[Collected data entries]
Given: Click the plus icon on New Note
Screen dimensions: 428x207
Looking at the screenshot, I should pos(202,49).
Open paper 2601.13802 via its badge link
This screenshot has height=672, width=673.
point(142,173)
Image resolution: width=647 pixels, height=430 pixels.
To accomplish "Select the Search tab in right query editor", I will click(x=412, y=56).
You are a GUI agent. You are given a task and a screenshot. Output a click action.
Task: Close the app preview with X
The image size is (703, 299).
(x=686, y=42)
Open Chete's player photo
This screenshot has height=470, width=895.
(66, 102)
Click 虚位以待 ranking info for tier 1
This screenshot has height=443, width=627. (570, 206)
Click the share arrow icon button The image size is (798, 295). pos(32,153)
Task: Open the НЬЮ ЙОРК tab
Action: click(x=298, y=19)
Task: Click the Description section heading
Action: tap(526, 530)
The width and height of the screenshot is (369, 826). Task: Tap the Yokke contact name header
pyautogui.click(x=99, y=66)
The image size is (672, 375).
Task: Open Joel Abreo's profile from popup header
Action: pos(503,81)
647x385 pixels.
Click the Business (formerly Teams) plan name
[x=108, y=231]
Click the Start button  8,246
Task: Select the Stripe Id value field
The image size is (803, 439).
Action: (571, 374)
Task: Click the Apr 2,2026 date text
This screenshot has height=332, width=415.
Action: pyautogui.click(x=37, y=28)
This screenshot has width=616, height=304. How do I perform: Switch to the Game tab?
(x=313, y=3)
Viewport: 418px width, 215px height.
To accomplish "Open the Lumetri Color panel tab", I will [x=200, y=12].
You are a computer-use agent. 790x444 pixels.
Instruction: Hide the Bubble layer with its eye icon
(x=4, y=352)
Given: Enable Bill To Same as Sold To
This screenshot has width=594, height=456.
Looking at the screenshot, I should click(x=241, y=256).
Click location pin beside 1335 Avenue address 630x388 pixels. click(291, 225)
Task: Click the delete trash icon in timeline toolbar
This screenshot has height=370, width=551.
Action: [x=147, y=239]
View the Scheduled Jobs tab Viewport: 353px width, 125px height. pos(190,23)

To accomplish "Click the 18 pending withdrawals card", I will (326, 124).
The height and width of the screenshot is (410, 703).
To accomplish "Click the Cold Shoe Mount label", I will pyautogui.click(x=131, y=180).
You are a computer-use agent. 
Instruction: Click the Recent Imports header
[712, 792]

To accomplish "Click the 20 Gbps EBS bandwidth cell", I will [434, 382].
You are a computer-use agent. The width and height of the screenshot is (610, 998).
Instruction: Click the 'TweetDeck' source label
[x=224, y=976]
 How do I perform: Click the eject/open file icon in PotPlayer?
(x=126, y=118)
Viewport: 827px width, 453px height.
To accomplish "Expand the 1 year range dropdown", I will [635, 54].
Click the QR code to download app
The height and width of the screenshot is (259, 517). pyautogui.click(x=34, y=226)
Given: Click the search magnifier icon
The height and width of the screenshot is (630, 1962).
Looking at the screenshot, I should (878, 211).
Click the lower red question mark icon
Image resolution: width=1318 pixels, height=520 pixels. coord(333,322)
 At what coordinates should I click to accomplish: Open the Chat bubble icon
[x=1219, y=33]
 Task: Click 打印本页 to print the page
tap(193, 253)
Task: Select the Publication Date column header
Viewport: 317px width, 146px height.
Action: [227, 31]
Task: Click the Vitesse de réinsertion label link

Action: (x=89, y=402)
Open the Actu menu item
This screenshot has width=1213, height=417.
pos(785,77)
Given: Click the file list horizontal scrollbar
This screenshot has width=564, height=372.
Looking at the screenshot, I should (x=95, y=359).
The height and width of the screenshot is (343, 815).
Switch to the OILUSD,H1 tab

- _What you have to do_: Give the exact lines, and only those, from the line containing "Task: Click the Vitesse" through the line containing "Given: Click the file" in the entries above.

- _Task output_:
Task: Click the Vitesse de réinsertion label link

Action: (x=89, y=402)
Open the Actu menu item
This screenshot has width=1213, height=417.
pos(785,77)
Given: Click the file list horizontal scrollbar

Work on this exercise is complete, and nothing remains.